Work instruction | Below are entries. Copy exactly the lines running from the line that holds "Screen dimensions: 1031x749" to the line that holds "Click the retry", with both ends included.

═════ Records provided ═════

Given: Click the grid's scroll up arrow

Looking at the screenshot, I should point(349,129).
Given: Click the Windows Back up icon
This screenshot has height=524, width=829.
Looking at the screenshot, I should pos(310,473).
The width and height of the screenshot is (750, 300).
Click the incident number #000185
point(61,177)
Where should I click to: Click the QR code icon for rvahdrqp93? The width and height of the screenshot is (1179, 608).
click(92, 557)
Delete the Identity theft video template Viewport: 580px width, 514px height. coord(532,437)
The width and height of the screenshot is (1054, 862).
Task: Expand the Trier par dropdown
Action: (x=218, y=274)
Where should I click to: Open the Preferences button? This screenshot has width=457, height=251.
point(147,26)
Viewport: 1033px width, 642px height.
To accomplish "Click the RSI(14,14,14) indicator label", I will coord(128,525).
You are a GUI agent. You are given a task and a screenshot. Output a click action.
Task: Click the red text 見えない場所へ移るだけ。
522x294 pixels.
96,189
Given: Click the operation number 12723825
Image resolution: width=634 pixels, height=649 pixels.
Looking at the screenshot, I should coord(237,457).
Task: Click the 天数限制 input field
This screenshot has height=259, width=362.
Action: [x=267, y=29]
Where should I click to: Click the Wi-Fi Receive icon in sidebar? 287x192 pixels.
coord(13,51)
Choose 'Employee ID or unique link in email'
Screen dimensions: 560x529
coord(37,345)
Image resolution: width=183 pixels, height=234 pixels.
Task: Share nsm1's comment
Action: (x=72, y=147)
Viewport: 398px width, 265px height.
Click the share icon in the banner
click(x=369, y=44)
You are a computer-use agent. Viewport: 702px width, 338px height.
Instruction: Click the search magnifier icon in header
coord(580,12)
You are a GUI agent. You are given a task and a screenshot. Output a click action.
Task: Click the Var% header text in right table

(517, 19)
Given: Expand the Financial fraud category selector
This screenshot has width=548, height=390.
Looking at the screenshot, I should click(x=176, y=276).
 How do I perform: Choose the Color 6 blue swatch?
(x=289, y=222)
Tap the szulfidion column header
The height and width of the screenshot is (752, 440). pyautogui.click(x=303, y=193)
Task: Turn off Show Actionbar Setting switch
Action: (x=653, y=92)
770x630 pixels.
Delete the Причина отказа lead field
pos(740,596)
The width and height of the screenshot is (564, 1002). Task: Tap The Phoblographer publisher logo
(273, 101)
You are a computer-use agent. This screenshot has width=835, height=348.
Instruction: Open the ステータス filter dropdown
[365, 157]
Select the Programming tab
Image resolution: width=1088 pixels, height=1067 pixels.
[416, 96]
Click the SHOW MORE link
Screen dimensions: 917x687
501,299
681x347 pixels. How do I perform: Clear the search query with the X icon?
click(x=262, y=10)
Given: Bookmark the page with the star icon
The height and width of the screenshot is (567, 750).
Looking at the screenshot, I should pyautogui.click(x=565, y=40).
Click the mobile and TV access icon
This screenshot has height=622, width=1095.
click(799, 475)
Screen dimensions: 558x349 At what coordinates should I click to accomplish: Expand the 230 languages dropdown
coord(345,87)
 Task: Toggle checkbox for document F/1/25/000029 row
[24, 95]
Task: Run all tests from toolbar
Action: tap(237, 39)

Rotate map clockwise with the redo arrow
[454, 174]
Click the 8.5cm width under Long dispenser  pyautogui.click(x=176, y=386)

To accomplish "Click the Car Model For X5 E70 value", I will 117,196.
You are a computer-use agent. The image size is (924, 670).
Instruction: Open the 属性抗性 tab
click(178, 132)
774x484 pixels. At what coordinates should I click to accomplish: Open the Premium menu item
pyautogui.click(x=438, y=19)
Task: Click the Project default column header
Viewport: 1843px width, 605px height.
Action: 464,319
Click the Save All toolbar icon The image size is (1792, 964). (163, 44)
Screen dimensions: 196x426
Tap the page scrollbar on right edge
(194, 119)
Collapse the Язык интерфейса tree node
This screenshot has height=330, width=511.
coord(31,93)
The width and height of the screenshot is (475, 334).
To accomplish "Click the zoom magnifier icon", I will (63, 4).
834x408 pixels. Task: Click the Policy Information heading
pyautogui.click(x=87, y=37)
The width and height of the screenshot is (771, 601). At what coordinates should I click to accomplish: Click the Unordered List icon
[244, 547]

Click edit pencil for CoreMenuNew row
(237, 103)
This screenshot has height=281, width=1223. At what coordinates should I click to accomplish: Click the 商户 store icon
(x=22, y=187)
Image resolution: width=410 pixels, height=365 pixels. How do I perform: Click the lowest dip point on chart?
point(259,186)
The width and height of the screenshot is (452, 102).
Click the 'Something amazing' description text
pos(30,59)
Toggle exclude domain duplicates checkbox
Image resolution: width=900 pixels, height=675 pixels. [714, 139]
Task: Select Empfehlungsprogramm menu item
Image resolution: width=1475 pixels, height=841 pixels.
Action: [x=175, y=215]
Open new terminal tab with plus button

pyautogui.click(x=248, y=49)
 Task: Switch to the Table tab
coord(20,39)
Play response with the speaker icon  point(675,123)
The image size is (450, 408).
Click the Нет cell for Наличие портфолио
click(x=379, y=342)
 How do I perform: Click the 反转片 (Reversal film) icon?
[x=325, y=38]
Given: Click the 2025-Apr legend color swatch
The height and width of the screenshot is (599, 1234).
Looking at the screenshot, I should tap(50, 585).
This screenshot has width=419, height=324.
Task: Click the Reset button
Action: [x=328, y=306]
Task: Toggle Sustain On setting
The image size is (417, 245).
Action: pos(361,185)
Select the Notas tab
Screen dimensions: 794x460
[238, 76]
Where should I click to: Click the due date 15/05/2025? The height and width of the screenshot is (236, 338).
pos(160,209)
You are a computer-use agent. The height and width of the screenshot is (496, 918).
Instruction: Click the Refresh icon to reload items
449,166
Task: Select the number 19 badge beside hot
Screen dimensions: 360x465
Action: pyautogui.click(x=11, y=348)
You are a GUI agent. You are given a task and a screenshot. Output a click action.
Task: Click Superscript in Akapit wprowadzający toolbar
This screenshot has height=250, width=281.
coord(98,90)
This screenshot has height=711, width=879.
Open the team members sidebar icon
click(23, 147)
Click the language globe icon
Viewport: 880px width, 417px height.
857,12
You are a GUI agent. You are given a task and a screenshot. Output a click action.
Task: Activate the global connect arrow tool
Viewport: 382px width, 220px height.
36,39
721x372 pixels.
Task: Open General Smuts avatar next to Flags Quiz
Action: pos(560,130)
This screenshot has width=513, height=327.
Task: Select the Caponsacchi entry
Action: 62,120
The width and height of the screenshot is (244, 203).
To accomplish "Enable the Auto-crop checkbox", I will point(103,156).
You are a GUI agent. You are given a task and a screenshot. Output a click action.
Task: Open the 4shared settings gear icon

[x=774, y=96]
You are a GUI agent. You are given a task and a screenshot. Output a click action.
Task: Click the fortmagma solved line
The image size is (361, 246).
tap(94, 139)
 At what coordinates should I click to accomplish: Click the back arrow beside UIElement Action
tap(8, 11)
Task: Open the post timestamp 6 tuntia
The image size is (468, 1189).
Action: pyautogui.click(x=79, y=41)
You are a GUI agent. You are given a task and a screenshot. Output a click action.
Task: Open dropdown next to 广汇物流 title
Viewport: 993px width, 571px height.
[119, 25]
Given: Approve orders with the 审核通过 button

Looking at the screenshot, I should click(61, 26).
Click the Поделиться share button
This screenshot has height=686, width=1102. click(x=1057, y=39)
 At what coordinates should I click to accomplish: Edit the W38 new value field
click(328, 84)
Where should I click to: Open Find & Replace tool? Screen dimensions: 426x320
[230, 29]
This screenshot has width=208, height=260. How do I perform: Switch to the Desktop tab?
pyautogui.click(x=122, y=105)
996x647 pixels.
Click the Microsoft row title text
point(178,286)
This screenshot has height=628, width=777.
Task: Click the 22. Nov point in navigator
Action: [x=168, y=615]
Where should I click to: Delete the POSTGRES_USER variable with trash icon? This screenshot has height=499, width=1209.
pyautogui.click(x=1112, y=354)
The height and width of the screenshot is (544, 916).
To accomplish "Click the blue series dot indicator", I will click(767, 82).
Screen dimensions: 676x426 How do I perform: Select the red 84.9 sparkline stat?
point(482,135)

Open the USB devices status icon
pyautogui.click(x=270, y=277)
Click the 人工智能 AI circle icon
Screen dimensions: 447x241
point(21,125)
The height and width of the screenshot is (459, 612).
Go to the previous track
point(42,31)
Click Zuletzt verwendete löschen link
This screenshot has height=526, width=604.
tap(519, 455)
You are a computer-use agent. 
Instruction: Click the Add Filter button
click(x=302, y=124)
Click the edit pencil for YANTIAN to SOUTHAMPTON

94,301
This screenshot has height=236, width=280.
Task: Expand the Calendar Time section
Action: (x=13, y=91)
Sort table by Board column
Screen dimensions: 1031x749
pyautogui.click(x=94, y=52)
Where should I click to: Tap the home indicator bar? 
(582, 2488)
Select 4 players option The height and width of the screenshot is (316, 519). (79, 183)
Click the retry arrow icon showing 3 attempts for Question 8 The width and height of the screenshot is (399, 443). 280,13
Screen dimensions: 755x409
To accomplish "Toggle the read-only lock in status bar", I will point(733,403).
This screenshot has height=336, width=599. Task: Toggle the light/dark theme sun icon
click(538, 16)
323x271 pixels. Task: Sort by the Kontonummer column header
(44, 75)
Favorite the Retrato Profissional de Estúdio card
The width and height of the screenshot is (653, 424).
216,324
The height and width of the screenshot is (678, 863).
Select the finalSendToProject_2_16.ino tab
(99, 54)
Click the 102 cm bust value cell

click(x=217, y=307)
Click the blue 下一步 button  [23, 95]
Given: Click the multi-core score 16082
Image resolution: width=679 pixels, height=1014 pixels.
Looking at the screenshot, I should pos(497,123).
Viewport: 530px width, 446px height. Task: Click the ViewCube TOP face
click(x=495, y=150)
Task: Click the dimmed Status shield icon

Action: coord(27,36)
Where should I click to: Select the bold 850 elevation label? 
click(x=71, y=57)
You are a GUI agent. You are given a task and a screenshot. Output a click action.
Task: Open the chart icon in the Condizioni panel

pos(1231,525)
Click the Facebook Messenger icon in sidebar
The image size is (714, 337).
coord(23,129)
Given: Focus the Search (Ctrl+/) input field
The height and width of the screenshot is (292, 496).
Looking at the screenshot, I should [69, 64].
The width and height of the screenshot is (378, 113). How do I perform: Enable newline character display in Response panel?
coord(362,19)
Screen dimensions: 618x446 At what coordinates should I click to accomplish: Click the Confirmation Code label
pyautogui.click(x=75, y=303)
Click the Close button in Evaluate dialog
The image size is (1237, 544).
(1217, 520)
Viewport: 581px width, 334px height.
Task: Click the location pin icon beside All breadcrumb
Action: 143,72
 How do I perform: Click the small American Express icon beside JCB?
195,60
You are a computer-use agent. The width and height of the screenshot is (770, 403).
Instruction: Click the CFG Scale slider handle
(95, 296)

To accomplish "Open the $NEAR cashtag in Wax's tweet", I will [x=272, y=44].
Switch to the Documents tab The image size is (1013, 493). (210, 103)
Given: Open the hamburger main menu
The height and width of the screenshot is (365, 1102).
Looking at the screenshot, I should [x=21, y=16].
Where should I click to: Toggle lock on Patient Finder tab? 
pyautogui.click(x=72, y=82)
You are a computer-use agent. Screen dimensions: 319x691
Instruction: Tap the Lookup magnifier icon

═════

Your solution |
Screen dimensions: 1031x749
pyautogui.click(x=94, y=52)
Where should I click to: Tap the home indicator bar? 
(582, 2488)
Select 4 players option The height and width of the screenshot is (316, 519). (79, 183)
Click the retry arrow icon showing 3 attempts for Question 8 The width and height of the screenshot is (399, 443). 280,13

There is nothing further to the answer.